無考で癌を治した私の体験談
私はかつて癌と診断された。
検査結果を告げる医師の表情は硬く、その口から出た病名は、私の人生を一瞬で別の色に染めた。
多くの人がそうであるように、最初に押し寄せたのは恐怖である。
この病は命に関わる。
治療は痛みを伴い、予後は保証されない。
頭の中では「もし治らなかったら」という最悪のシナリオが何度も再生され、そのたびに胸が締め付けられた。
しかし、私はこの思考の暴走が病そのものと同じくらい危険であることを知っていた。
なぜなら、私はすでに「無考」という生き方を身につけていたからである。
無考とは、頭の中のおしゃべりを止め、意識を空白にする状態のことである。
私は司法試験合格や年収三千万円という成果を、この無考によって手にしてきた。
そして今回、癌と向き合うにあたっても、この方法こそが最も重要な武器になると直感した。
恐怖や不安は、未来への予測と過去の記憶が作り出す。
つまり、それは思考の産物である。
無考に入れば、その思考が静まり、感情の嵐も消える。
私はこれまで何度もこの力を使ってきたが、命に関わる場面で試すのは初めてだった。
診断を受けた日から、私はまず「病気を治すために思考を止める」ことを最優先にした。
多くの人は治療法やサプリメント、食事療法について徹底的に調べるだろう。
もちろん情報収集は大切だが、過剰になると心が疲弊する。
私は必要な情報だけを短時間で調べ、あとは無考の時間を増やした。
具体的には、ベッドに横たわり、目を閉じ、浮かぶ考えを追わずにただ呼吸を感じる。
過去の後悔や未来の不安が浮かんでも、それらを評価せずに通り過ぎさせる。
この繰り返しによって、心は静まり、体の緊張も解けていった。
治療が始まると、肉体的な苦痛もあった。
しかし無考の状態では、痛みの受け止め方も変わる。
痛みは感覚であり、それに「耐えられない」「嫌だ」という思考が付くことで苦しみが増幅される。
無考ではその思考を切り離せるため、痛みはただの信号として感じられる。
これは治療の継続にも大きな助けとなった。
また、無考は免疫機能にも影響すると私は感じている。
ストレスが免疫を低下させることは科学的にも知られているが、無考はそのストレス反応を最小限に抑える。
結果として、体の回復力が高まるのだ。
私は数ヶ月にわたって治療と無考を続けた。
検査のたびに数値は改善し、腫瘍は縮小していった。
医師は「予想以上の回復スピードだ」と驚いた。
私はそれを奇跡とは思わなかった。
無考によって心と体の力が最大限に引き出されれば、この結果は自然なことだと確信していたからだ。
そして最終的に、私は癌を克服した。
「寛解」の言葉を聞いた時、涙は出なかった。
そこには安堵や歓喜よりも、「やはりそうなったか」という静かな納得があった。
私の癌体験記は、医療的な詳細や数値よりも、この無考の実践に重きを置いている。
なぜなら、どんな治療法を選んでも、心の状態が大きく結果を左右するからである。
恐怖や焦りの中では、冷静な判断も前向きな行動も難しい。
だが無考に入れば、必要な判断は自然に浮かび、不要な思考は消えていく。
その結果、治療にも日常生活にも全力を注ぐことができる。
癌と診断された人にとって、無考は特別な才能でも修行でもない。
ただ、浮かぶ思考に巻き込まれない訓練をすればいいだけだ。
最初は数秒でもいい。

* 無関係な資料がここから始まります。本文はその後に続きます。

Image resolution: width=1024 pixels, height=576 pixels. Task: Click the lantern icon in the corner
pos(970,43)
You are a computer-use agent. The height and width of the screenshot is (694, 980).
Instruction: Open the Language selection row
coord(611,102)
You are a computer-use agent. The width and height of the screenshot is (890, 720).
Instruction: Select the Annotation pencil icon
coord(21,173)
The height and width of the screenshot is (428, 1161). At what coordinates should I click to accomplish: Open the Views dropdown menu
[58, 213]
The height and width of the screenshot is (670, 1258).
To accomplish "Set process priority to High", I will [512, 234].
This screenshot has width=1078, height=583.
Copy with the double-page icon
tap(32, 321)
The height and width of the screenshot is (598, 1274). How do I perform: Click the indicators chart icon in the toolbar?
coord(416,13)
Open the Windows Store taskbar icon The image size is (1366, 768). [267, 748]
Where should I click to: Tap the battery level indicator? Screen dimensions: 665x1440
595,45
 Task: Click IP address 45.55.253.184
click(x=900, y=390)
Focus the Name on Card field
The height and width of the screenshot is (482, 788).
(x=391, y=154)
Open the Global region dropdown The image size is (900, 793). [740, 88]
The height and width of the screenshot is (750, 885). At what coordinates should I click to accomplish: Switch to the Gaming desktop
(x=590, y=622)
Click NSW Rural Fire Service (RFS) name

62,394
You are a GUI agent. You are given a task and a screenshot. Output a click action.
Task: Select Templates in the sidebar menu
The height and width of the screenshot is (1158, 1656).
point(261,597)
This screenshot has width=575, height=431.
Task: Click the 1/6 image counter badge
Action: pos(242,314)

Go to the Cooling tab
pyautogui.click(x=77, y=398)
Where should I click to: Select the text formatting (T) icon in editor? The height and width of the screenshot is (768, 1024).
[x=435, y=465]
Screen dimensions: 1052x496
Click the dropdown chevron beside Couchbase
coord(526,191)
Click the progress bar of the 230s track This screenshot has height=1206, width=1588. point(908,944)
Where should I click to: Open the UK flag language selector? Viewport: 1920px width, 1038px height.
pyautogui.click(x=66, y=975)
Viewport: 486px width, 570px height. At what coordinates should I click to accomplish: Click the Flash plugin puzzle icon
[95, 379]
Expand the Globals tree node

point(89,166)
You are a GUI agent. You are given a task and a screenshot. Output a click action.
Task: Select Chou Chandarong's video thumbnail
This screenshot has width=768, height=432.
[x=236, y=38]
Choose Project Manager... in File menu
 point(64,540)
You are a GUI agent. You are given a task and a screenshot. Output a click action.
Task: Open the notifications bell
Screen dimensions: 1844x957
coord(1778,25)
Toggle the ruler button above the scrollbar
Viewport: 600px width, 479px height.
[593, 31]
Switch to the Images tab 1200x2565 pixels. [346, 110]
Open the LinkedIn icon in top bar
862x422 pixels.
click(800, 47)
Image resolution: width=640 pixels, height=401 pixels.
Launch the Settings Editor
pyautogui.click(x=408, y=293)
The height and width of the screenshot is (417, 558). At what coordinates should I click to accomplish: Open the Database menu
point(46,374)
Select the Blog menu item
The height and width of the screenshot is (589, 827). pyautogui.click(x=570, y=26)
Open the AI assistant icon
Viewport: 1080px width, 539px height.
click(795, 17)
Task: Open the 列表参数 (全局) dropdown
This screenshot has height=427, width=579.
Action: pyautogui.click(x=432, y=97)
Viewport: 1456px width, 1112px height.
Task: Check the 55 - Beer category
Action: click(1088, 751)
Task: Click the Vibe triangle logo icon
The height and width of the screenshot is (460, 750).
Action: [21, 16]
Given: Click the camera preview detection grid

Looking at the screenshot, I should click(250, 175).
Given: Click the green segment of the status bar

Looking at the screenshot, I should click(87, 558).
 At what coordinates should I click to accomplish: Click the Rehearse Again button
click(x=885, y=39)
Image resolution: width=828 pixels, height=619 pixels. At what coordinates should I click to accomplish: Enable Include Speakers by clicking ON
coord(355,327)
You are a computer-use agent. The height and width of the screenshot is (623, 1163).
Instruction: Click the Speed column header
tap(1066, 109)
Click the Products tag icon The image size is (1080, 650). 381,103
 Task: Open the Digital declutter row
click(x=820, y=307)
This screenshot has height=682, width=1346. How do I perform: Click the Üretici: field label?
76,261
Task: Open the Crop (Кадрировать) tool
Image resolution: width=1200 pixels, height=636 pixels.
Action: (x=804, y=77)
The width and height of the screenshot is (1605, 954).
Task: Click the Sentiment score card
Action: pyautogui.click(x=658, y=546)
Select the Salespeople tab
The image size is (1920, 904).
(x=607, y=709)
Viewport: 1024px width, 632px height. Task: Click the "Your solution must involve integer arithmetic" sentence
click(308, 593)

心の静けさを感じたら、その感覚を少しずつ伸ばしていく。
やがて、それが生き方の一部になる。
私がそうであったように。
癌は確かに大きな試練だ。
しかし、思考に支配されない心を持てば、その試練を乗り越える可能性は格段に高まる。
私は無考によって司法試験にも合格し、年収三千万円も手にし、そして癌も治した。
この体験記が、同じ病と向き合う誰かの力になればと願っている。
恐怖や不安に飲み込まれそうになったとき、どうか思い出してほしい。
頭の中を空にし、ただ静けさの中に身を置く。
それが、回復への第一歩である。